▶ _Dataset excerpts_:

▬▬▬▬▬▬▬▬▬▬

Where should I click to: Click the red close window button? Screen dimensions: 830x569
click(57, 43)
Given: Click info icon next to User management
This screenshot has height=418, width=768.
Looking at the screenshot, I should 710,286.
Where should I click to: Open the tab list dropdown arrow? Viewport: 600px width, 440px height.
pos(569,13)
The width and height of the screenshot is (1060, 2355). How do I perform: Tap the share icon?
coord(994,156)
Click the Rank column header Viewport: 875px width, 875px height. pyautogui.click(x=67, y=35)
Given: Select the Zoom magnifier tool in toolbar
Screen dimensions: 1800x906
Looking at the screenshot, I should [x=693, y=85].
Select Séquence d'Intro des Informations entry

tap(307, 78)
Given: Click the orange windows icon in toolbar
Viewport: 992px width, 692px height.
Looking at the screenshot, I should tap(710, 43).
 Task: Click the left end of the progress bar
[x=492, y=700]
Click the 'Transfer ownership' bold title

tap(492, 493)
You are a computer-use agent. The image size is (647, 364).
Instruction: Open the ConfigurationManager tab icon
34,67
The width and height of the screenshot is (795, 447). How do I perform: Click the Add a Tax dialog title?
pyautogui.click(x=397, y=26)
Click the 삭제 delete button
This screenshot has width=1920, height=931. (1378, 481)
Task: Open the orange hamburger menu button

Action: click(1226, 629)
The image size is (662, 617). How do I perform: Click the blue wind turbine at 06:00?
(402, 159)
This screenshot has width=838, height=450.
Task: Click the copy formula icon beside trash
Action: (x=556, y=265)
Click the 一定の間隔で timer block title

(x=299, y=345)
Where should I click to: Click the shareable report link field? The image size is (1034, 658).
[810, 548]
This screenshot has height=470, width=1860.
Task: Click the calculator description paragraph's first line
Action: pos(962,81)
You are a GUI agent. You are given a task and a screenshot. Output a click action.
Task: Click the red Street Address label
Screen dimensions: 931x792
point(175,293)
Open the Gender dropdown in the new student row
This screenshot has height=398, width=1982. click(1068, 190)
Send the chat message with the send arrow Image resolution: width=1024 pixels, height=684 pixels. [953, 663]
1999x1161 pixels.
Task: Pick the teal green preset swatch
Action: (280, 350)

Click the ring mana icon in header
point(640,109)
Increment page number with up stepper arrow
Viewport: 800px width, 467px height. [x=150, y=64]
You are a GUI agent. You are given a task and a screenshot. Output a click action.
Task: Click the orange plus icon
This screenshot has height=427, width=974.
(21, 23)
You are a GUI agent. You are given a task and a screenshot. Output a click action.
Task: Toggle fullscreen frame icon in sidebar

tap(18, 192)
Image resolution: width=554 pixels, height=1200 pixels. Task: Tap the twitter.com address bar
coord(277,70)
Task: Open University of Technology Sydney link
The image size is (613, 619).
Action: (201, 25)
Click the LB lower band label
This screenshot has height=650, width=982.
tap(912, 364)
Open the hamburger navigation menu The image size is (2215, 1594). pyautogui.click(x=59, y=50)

▬▬▬▬▬▬▬▬▬▬

Filter the entries by the string "toolbar" and copy each matching line.

Given: Select the Zoom magnifier tool in toolbar
Given: Click the orange windows icon in toolbar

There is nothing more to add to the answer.